#### Activity:
Search the data for "computer" and copy every matching line.

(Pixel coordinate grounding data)
☆ ☆ ☆ ☆

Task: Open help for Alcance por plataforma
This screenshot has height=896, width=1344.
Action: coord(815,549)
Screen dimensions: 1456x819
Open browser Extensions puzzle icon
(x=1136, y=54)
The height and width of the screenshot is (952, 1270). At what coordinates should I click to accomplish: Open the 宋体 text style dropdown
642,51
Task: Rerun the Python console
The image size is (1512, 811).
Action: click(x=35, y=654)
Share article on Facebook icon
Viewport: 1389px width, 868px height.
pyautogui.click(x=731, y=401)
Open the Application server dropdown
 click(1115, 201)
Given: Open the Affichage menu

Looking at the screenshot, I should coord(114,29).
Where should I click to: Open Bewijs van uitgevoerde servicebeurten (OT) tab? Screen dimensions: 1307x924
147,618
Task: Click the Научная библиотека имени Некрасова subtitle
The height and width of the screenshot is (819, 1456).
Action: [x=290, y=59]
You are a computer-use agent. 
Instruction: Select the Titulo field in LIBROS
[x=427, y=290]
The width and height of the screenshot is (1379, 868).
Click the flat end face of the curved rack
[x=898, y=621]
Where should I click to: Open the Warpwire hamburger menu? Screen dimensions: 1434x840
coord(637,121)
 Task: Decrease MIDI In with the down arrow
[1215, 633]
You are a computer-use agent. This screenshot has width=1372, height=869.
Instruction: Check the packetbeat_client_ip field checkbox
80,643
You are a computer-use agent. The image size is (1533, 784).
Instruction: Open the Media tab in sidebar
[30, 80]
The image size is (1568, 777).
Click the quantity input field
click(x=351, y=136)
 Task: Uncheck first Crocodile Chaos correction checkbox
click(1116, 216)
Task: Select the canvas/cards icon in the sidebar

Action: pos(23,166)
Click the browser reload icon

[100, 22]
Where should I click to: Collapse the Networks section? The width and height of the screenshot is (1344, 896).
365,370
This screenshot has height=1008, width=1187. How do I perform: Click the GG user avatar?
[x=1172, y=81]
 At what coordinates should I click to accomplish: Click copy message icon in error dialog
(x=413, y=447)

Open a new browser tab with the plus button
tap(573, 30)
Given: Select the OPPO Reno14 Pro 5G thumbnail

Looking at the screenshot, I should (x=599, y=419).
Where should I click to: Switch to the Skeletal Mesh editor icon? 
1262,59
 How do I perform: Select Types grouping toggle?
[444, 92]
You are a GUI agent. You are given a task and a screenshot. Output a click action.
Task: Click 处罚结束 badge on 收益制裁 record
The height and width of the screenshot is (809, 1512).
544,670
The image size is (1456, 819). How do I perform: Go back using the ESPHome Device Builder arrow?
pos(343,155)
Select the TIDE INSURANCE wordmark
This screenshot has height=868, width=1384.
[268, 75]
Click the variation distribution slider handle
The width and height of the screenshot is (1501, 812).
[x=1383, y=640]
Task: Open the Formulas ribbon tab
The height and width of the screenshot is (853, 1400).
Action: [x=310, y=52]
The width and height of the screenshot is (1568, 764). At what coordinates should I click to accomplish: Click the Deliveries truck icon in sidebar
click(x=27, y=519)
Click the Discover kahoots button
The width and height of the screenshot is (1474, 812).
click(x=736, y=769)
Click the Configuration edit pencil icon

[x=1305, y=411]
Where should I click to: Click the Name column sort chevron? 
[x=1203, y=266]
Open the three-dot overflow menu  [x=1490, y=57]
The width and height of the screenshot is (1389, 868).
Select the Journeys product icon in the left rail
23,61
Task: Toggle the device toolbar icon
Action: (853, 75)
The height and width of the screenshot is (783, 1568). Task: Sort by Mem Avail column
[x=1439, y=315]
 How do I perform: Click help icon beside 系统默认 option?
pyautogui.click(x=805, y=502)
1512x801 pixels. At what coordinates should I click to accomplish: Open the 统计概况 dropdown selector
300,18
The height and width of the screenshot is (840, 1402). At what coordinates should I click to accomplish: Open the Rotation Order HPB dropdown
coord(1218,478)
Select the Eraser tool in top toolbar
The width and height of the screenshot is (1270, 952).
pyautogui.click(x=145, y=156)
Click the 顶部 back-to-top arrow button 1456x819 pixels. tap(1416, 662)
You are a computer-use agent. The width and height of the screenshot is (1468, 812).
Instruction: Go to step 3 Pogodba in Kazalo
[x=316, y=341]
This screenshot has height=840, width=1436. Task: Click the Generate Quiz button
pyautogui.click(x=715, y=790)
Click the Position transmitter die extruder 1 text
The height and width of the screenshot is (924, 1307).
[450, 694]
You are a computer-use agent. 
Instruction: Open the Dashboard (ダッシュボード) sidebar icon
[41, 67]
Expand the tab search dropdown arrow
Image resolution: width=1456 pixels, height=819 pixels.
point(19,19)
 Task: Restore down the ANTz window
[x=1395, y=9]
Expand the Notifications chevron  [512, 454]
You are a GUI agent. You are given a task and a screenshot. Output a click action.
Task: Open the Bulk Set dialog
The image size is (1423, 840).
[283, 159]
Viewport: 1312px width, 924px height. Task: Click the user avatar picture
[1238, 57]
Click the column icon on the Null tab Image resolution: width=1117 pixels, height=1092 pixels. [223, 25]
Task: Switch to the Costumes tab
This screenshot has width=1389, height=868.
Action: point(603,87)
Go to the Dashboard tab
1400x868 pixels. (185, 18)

☆ ☆ ☆ ☆

#### Exercise solution:
You are a computer-use agent. 
You are a computer-use agent. This screenshot has width=1372, height=869.
You are a computer-use agent. The image size is (1533, 784).
You are a computer-use agent. The width and height of the screenshot is (1468, 812).
You are a computer-use agent. 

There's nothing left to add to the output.